The club also produced many players who went on to play League of Ireland too many to mention all but a few were Miah Neville, Liam O’Neill, Jerry O’Riordan, John Coughlan, Willie, John and Ollie Moloney, Patsy Dothan, Donie Wallace, George and John Clifford, Donal O’Leary, Bootsie Lynch, Liam and Christy O’Flynn.”
O’Leary is enjoying his role as manager while also serving as a key player for the second team.
“It’s been a difficult period for everyone without sport in their lives," said O’Leary. “But hopefully we’ll be back sooner than later.”
Currently competing in the Munster Junior League Second Division, O’Leary’s aim is to help the club get back playing at senior level and he is confident with the dedicated players and volunteers involved at the club, that they can get back their senior status in time.

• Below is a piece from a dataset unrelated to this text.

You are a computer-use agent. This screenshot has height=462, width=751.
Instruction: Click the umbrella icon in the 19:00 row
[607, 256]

“I am currently joint-manager with Dave Swann and although this is our second season together unfortunately we have yet to finish a season. Danny Murray runs our other junior team, which I also play for. Swanny and Danny have great experience as ex-players of Glasheen at a high level, they have massive knowledge of the game which they give back at every opportunity.

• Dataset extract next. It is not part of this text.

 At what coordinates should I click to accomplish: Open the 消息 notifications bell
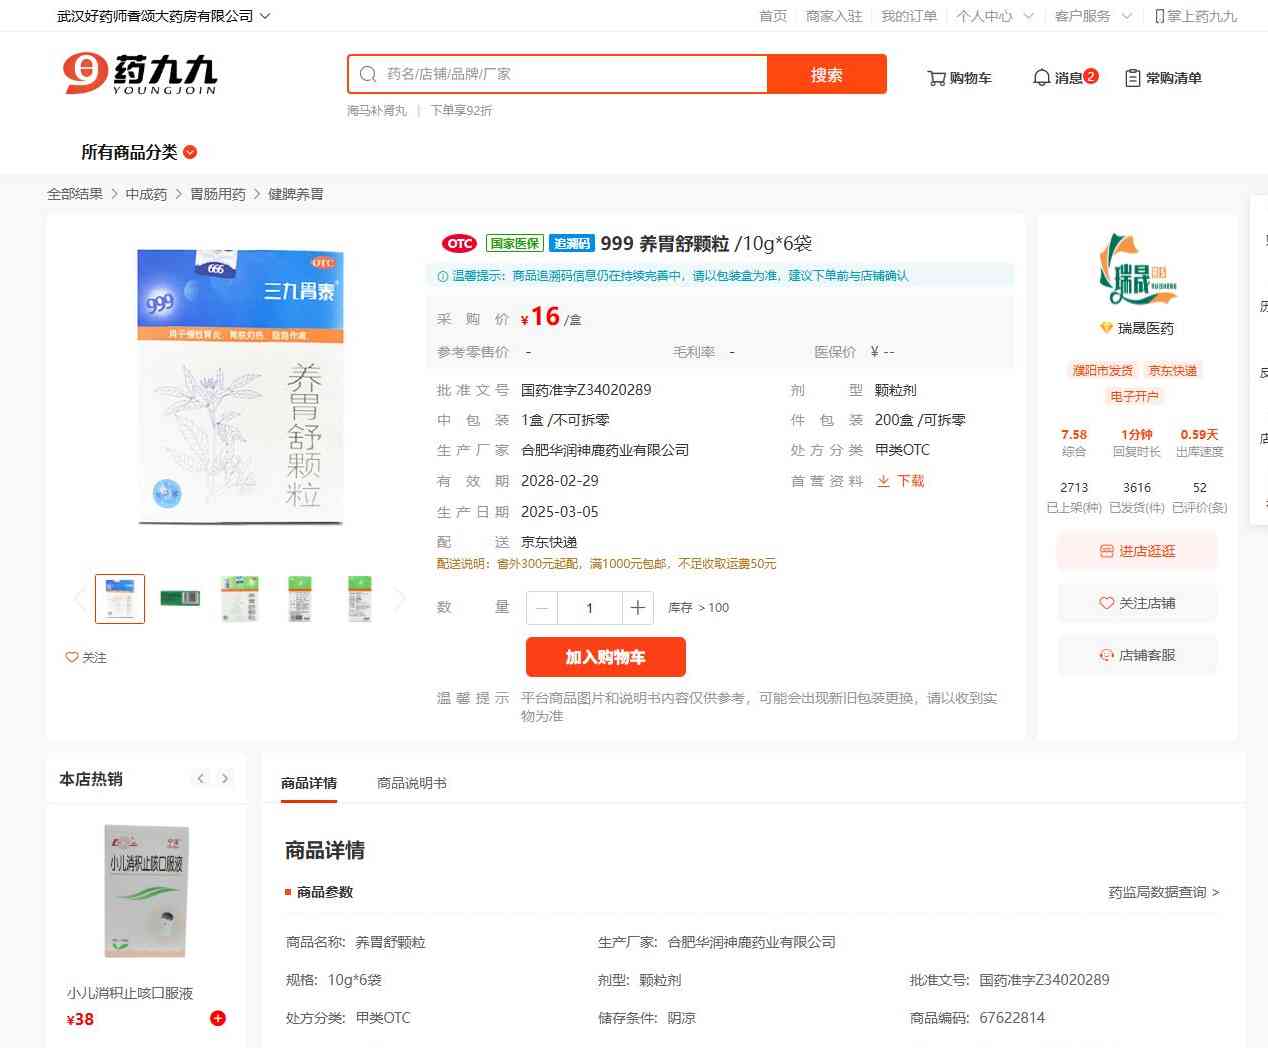1064,78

“As a Glasheen player myself and also a competitive runner, I have a vast knowledge of training methods and fitness and I believe my enthusiasm is infectious and drives everyone on at the club.

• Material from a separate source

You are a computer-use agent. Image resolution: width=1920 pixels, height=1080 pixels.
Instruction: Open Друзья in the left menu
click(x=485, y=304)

“We were mid-table before Covid kicked in, training was going very well and morale was very good, and our expectations were to climb the table and finish strongly. We are in the Munster Junior League Second Division.
“We have a large squad, a great bunch of lads with a good attitude to training but hoping to add and improve. Anthony Dorney who came back to the club after a long absence was a great asset, instantly being installed as captain, and we have a good mixture of youth and experience with young Declan O’Flaherty constantly improving at centre-half.
“Local lad and elder lemon Stephen Duffy is still a driving force through the middle of the park.
“We have vastly improved each year since taking over so we expect to continue that improvement with a view to getting back our senior status in the near future.
Recently we have suffered without any schoolboy set-up and have lost our senior status but we hope to rebuild and get senior and schoolboy football back again for our centenary in 2026.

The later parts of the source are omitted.